### Records for this exercise
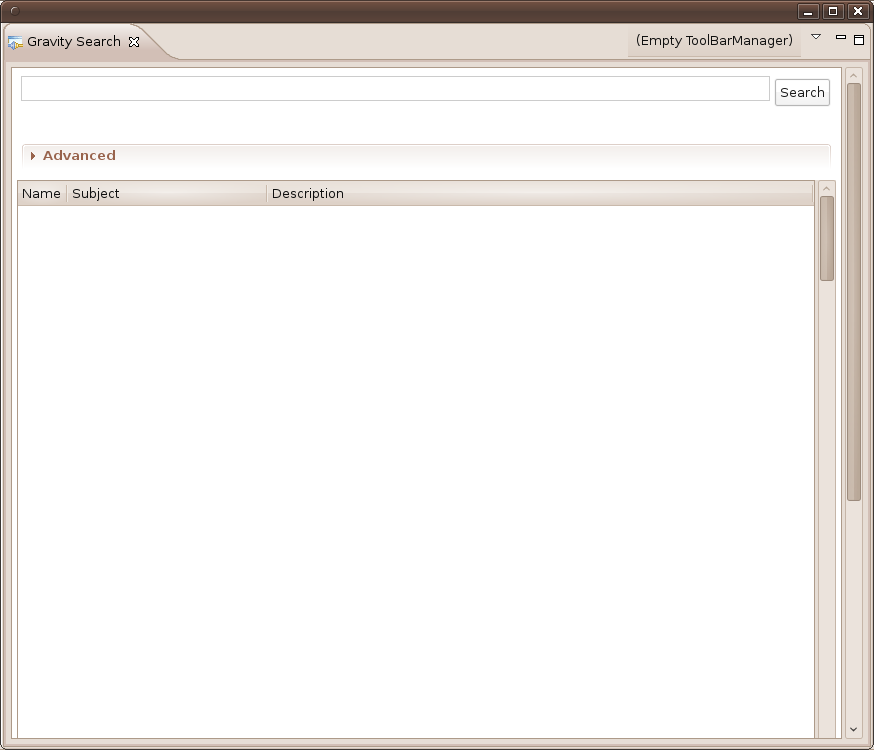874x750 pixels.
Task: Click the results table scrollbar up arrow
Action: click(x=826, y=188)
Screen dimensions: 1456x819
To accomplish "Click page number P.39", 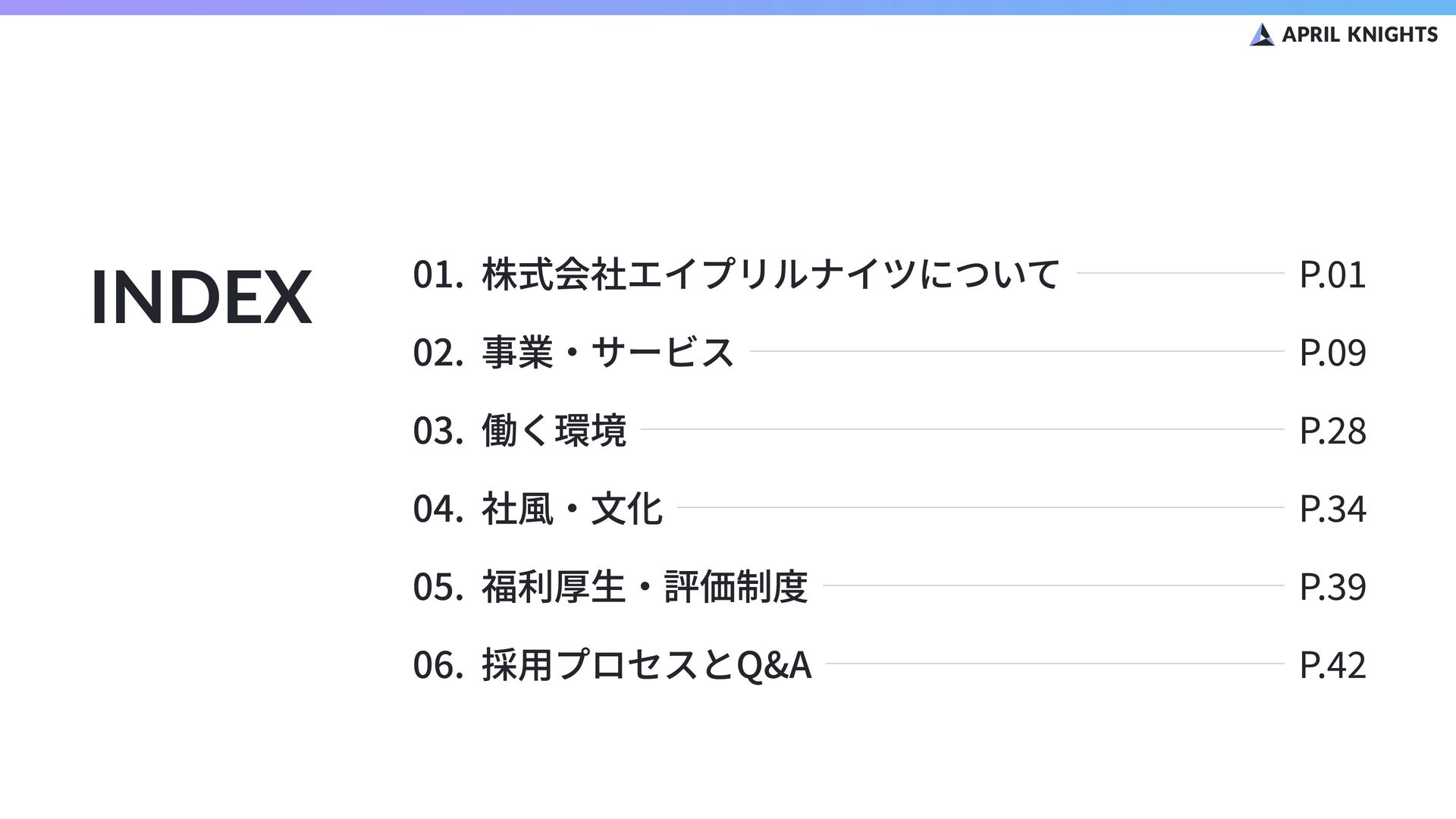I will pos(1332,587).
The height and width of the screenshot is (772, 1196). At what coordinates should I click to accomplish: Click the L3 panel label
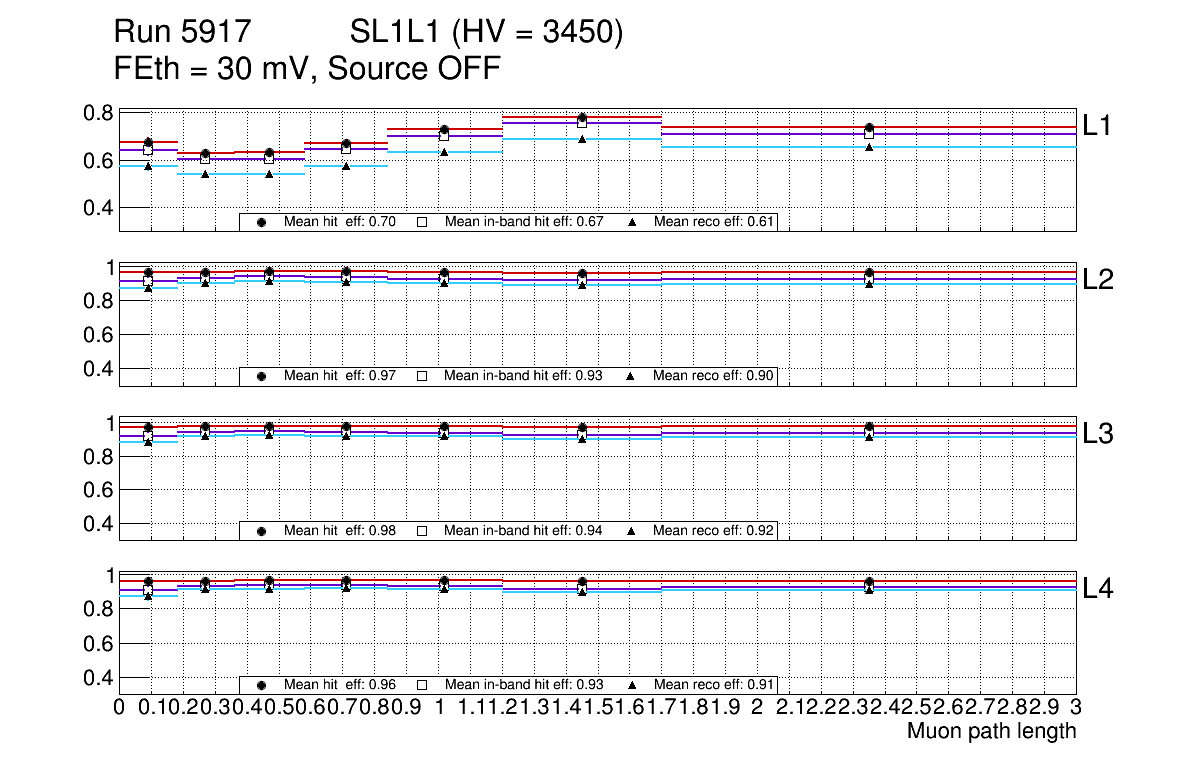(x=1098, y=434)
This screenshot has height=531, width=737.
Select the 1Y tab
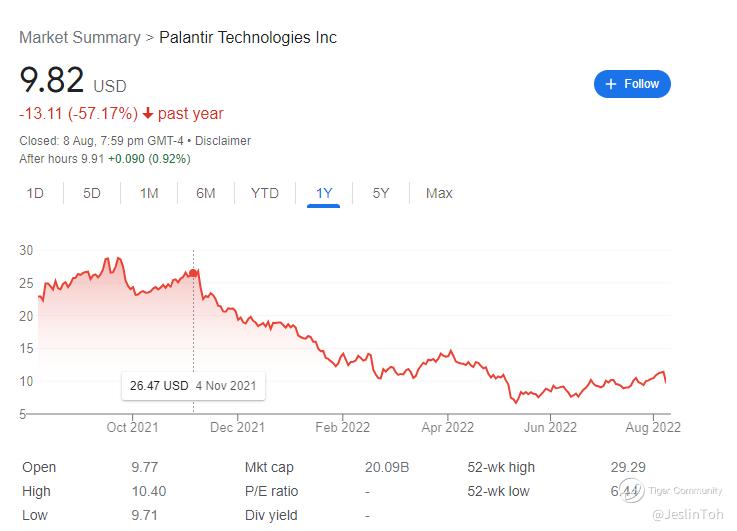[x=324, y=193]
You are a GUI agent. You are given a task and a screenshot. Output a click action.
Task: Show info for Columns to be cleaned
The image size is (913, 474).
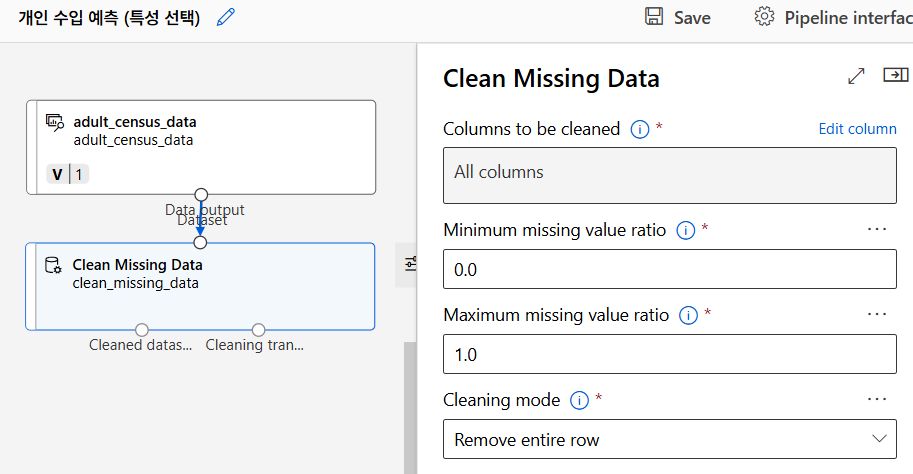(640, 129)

### Task goal
Recast the records as a numbered list, from the line containing "You are a GUI" through the end of the records, with blank lines left out. Leave the pictures out of your answer.

### Task response
1. You are a GUI agent. You are given a task and a screenshot. Output a click action.
2. Task: Show info for Columns to be cleaned
3. The image size is (913, 474).
4. (640, 129)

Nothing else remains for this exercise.